Required work ▸
Render the items starting at the line containing "This screenshot has height=766, width=1141." and ending at the line containing "pyautogui.click(x=1156, y=26)" as a JSON list of strings, one string per line, with blank lines left out.

A run of records:
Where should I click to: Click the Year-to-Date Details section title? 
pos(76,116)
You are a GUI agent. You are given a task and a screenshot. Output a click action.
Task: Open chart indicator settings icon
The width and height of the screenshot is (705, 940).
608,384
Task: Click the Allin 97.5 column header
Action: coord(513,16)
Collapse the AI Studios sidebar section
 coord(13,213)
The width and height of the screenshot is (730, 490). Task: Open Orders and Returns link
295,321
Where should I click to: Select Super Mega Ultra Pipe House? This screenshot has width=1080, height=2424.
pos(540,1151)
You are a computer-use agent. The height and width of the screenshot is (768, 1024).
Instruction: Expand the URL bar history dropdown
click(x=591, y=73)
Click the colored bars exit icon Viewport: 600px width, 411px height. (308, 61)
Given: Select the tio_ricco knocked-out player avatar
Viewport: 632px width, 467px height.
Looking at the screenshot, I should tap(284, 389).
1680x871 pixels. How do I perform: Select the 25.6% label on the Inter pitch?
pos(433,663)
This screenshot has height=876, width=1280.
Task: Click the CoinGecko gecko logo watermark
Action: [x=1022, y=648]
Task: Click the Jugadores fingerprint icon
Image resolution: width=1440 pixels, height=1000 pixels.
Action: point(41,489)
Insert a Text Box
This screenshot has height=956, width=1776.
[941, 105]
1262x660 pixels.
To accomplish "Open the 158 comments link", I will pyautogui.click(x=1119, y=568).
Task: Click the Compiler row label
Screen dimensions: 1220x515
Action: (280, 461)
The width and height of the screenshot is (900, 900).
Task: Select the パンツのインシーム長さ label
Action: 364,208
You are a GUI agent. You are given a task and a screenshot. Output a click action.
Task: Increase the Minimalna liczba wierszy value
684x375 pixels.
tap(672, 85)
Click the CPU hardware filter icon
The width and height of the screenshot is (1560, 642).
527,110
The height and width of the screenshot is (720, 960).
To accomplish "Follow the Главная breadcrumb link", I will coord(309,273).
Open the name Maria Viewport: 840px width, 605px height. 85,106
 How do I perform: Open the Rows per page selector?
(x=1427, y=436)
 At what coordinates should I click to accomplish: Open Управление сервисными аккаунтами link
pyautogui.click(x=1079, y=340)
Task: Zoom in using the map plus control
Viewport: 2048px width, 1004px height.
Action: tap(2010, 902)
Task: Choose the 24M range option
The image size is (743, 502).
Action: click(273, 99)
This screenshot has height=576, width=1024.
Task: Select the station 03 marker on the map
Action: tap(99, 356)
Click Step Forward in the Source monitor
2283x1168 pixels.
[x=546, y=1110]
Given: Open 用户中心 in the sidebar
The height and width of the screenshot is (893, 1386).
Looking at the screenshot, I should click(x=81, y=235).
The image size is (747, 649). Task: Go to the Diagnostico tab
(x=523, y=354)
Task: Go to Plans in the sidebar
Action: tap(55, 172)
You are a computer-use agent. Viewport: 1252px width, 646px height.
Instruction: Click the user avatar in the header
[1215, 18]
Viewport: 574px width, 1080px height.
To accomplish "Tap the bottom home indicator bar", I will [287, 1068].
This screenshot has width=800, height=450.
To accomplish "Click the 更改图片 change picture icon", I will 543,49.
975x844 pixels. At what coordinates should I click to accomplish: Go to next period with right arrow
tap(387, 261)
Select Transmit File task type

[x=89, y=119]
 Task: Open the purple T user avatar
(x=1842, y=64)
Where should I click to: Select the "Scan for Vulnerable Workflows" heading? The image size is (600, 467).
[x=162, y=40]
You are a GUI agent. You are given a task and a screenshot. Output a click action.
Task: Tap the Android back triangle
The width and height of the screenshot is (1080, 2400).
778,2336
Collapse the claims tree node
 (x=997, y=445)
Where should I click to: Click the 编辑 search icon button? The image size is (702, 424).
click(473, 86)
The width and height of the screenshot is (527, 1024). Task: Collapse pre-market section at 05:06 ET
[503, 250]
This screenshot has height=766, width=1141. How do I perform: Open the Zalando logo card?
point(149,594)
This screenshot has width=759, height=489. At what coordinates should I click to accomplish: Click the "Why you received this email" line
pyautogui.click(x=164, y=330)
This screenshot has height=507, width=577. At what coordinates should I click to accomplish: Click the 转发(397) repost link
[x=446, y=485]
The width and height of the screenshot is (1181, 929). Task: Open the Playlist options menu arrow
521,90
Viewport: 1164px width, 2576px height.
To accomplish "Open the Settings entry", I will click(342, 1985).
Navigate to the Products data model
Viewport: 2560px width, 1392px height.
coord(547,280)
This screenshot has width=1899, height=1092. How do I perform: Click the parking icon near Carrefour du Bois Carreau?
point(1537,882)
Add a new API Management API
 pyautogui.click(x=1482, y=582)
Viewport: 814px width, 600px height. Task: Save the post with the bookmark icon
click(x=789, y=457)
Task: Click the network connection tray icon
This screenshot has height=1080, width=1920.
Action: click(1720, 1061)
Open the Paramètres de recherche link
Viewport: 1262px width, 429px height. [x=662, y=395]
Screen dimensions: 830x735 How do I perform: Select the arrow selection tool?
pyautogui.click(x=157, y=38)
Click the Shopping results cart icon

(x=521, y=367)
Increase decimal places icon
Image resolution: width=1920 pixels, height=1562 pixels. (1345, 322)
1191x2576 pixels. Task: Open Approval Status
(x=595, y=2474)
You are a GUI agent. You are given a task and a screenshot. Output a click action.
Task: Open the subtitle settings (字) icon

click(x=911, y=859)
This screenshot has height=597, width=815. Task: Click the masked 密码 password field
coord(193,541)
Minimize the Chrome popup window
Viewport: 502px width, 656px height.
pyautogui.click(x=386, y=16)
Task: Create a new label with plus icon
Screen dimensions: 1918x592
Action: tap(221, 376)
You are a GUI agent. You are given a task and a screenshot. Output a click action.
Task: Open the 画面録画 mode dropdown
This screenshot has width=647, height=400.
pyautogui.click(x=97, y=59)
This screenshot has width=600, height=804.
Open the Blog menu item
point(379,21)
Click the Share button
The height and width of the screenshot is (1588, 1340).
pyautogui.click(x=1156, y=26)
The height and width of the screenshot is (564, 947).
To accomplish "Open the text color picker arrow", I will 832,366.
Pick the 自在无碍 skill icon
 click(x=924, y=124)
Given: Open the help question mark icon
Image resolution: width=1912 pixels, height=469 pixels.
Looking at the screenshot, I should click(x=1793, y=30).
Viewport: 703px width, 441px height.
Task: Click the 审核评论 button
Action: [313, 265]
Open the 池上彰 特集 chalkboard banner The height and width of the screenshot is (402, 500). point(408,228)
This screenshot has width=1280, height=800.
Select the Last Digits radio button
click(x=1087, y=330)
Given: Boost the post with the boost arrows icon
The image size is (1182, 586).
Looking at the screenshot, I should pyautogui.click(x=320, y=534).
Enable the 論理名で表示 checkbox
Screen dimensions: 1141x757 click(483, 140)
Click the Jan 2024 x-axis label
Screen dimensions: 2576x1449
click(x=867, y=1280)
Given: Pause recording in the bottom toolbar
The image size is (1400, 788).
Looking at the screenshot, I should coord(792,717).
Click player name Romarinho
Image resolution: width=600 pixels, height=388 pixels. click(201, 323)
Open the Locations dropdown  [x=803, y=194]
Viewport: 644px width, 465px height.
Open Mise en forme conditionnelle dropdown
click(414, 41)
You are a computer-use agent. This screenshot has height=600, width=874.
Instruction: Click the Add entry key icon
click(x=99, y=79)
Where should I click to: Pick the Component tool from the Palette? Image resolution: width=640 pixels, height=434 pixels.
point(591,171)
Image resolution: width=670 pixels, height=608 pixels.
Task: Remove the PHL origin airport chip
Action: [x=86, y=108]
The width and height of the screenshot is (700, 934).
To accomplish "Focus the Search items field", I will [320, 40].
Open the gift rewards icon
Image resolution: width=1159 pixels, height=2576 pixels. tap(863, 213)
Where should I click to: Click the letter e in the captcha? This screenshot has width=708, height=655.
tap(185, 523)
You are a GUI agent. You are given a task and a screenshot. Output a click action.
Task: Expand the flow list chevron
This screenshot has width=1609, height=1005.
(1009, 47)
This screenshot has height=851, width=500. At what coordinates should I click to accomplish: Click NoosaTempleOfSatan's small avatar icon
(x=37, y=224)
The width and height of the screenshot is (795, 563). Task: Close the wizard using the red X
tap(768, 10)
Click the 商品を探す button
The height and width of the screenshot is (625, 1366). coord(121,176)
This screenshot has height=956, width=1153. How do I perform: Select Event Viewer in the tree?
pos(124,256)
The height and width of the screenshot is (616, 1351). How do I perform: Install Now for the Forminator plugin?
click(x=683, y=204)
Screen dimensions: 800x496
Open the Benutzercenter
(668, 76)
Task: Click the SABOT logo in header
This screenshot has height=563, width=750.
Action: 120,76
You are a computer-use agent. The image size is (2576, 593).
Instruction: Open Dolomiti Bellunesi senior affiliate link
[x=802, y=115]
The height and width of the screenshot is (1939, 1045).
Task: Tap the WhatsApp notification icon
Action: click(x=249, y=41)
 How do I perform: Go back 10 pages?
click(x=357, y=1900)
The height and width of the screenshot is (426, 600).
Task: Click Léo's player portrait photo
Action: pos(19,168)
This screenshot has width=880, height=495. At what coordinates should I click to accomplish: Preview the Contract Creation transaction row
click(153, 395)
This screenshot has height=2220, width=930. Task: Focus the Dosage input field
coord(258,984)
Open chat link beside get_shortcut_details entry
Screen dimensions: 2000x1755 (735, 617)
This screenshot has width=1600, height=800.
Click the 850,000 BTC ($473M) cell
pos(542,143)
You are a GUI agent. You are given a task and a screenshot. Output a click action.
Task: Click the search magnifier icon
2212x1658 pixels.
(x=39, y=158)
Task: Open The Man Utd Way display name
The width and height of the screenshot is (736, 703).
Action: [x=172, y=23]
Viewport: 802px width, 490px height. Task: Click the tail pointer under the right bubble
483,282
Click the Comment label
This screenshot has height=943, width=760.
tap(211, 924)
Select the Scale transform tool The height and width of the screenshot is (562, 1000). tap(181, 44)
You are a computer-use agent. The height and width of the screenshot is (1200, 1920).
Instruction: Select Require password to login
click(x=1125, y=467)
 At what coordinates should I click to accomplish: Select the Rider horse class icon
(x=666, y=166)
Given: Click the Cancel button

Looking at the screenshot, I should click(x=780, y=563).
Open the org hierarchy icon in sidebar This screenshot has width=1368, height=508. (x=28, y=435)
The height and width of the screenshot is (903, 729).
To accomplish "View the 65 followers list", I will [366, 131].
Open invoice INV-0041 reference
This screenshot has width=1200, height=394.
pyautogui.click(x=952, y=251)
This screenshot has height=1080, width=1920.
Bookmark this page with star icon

The solution ▸
[
  "This screenshot has height=766, width=1141. How do I perform: Open the Zalando logo card?",
  "point(149,594)",
  "This screenshot has width=759, height=489. At what coordinates should I click to accomplish: Click the \"Why you received this email\" line",
  "pyautogui.click(x=164, y=330)",
  "This screenshot has height=507, width=577. At what coordinates should I click to accomplish: Click the 转发(397) repost link",
  "[x=446, y=485]",
  "The width and height of the screenshot is (1181, 929). Task: Open the Playlist options menu arrow",
  "521,90",
  "Viewport: 1164px width, 2576px height.",
  "To accomplish \"Open the Settings entry\", I will click(342, 1985).",
  "Navigate to the Products data model",
  "Viewport: 2560px width, 1392px height.",
  "coord(547,280)",
  "This screenshot has width=1899, height=1092. How do I perform: Click the parking icon near Carrefour du Bois Carreau?",
  "point(1537,882)",
  "Add a new API Management API",
  " pyautogui.click(x=1482, y=582)",
  "Viewport: 814px width, 600px height. Task: Save the post with the bookmark icon",
  "click(x=789, y=457)",
  "Task: Click the network connection tray icon",
  "This screenshot has height=1080, width=1920.",
  "Action: click(1720, 1061)",
  "Open the Paramètres de recherche link",
  "Viewport: 1262px width, 429px height. [x=662, y=395]",
  "Screen dimensions: 830x735 How do I perform: Select the arrow selection tool?",
  "pyautogui.click(x=157, y=38)",
  "Click the Shopping results cart icon",
  "(x=521, y=367)",
  "Increase decimal places icon",
  "Image resolution: width=1920 pixels, height=1562 pixels. (1345, 322)",
  "1191x2576 pixels. Task: Open Approval Status",
  "(x=595, y=2474)",
  "You are a GUI agent. You are given a task and a screenshot. Output a click action.",
  "Task: Open the subtitle settings (字) icon",
  "click(x=911, y=859)",
  "This screenshot has height=597, width=815. Task: Click the masked 密码 password field",
  "coord(193,541)",
  "Minimize the Chrome popup window",
  "Viewport: 502px width, 656px height.",
  "pyautogui.click(x=386, y=16)",
  "Task: Create a new label with plus icon",
  "Screen dimensions: 1918x592",
  "Action: tap(221, 376)",
  "You are a GUI agent. You are given a task and a screenshot. Output a click action.",
  "Task: Open the 画面録画 mode dropdown",
  "This screenshot has width=647, height=400.",
  "pyautogui.click(x=97, y=59)",
  "This screenshot has width=600, height=804.",
  "Open the Blog menu item",
  "point(379,21)",
  "Click the Share button",
  "The height and width of the screenshot is (1588, 1340).",
  "pyautogui.click(x=1156, y=26)"
]